Environmentalists are urging people to declutter their devices to help reduce their carbon footprints.

Let’s Do It! World, an NGO that began in Estonia, claim carbon dioxide emissions from internet use are comparable to those of the airline industry.

It is organising the “first-ever global” Digital Cleanup Day on 22 April.

The clean-up is part of celebrations for Earth Day, marking its 50th year of championing environmental protection.

“People don’t often realise that in the digital world there is also pollution that influences the actual environment,” said Let’s Do It! World.

“Almost all online activities increase our carbon footprint.”

“By deleting unnecessary documents, old emails, unused apps, duplicate and blurry photos, and videos that fill the storage of the devices, we become more aware of our own dirty digital footprint and are able to better organise our digital life,” says Anneli Ohvril, one of the Digital Cleanup Day’s project leaders.

“If each British adult would abstain from sending out a ‘thank you’ e-mail, we would conserve more than 16,000 tons of CO2 per year – equal to 81,000 flights from London to Madrid.”

A report by computer security company McAfee in 2009 found that it takes the same amount of energy to deliver billions of spam e-mails as two million US households use in one day.

NGOs estimate data repositories will make up 20 per cent of the world’s energy consumption by 2025.

“This is a cleanup that anyone can do, you don’t even have to get up from your couch,” added Heidi Solba, president and head of the NGO.

“There are a predicted 3.6bn Cloud users, if each and every one of them would transfer 1GB of data to external hard drives, that would mean a total of 3.5M TBs being freed up in the data centres.”

The Let’s Do It World Network say that organising your digital workspace can have positive psychological effects, as well as an environmental impact.

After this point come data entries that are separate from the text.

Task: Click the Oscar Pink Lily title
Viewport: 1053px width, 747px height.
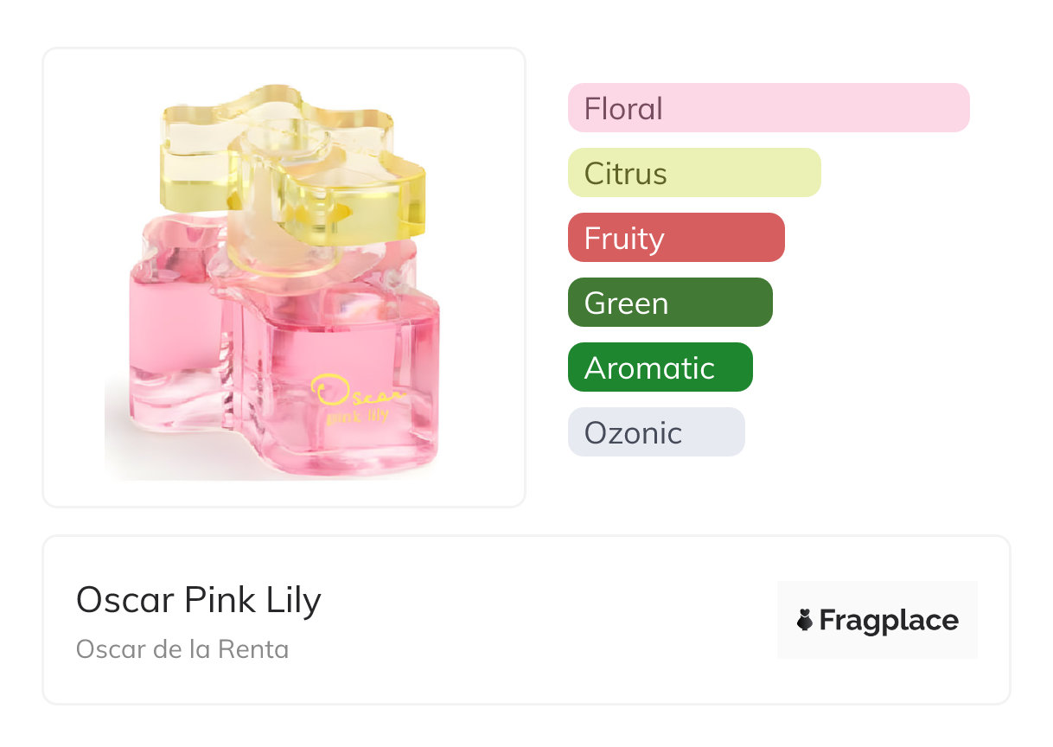Action: click(199, 600)
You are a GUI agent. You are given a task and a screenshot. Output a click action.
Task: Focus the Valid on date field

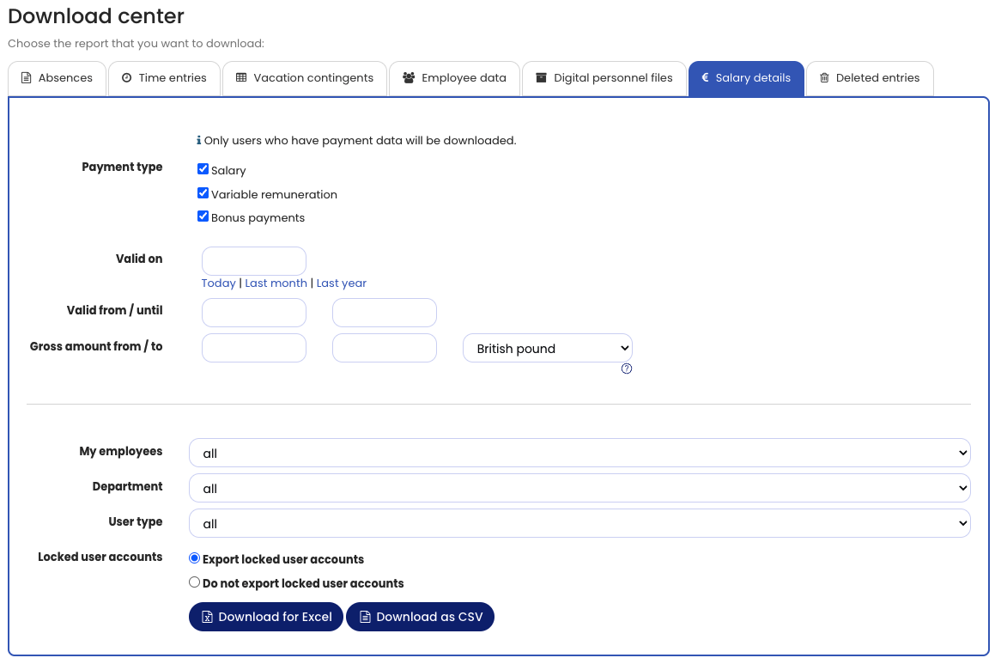(x=254, y=261)
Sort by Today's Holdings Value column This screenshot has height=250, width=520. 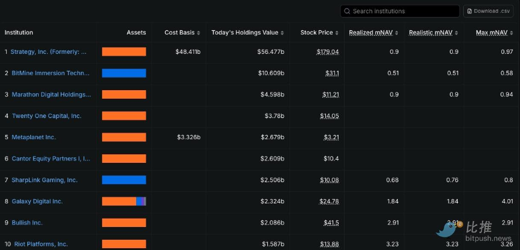pos(247,33)
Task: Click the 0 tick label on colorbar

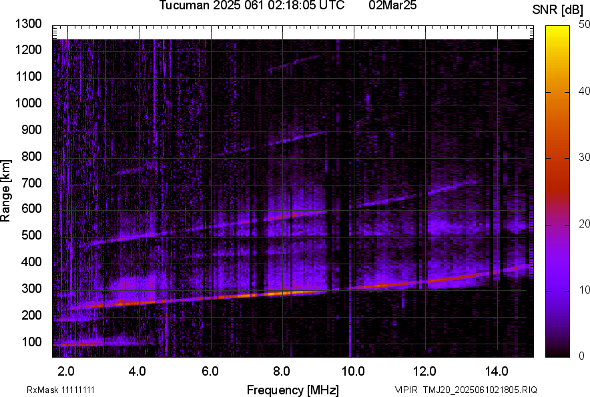Action: (x=582, y=356)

“The world is in lockdown, many countries have imposed severe restrictions of movement on their citizens who have to face weeks between their house walls,” said Heidi Solba.

“I am sure they have already cleaned their possessions, now it’s time to turn attention to the digital clutter of their lives.”

Let’s Do It! World network also organised the “largest-ever clean-up action” in 2019, in which 21 million people turned out to clean 180 nations worldwide.

With many countries enforcing social distancing restrictions during the coronavirus pandemic, commemorations for Earth Day have been forced online.

“Amid the recent outbreak, we encourage people to rise up but to do so safely and responsibly – in many cases, that means using our voices to drive action online rather than in person,” added Kathleen Rogers, president of Earth Day Network, in a statement.

The United Nations have also underlined the importance of the 50th Earth Day, and have stated that “the need to take climate action has remained as urgent as ever“.